The new HBO Go app for Android TV provides access to the channel’s current series and back catalog, along with movies, documentaries, comedy specials, and sports programming. (It does not include access to the live channel feed, though many shows become available on-demand as soon as the telecast begins.) If you get HBO through your pay TV provider, HBO Go is likely available at no extra charge.
The one major exception is Comcast, which is notorious for holding up HBO Go access on streaming set-top boxes. It took more than three years for Comcast to support HBO Go on Roku players, and support on Amazon’s Fire TV set-top was delayed by six months. Comcast subscribers still can’t use HBO Go on PlayStation 3 and PlayStation 4 consoles.
Fortunately, Android TV users have a couple potential workarounds: Thanks to Google Cast support, users can send video to the television using the HBO Go app on Android or iOS, or from the HBO Go website using Google’s Chrome browser. Another option is to cancel HBO through Comcast, and instead subscribe to HBO Now, which costs $15 per month and doesn’t require a cable subscription. HBO Now got its Android TV app earlier this month.

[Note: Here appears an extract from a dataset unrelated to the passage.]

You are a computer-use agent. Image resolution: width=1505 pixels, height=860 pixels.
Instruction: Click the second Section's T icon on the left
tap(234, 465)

HBO Go is one of several forthcoming Android TV apps that Google announced at its I/O conference back in May, alongside CBS News, Fox Sports, FX Now, and Epix. Most of those apps have since arrived, though we’re still waiting on a few, including Vimeo, Qello, and Twitch.
The story behind the story: Comcast has never been clear about why it lags in HBO Go support, at times pointing to either “technical integration and customer service” issues or “business terms that have not yet been agreed to between the parties.” It’s possible that Comcast would rather people lease the cable giant’s own fancy set-top boxes, or maybe there’s some concession Comcast is hoping to get from either HBO or Google. We can only speculate, but at least subscribers have some other options while Comcast stalls.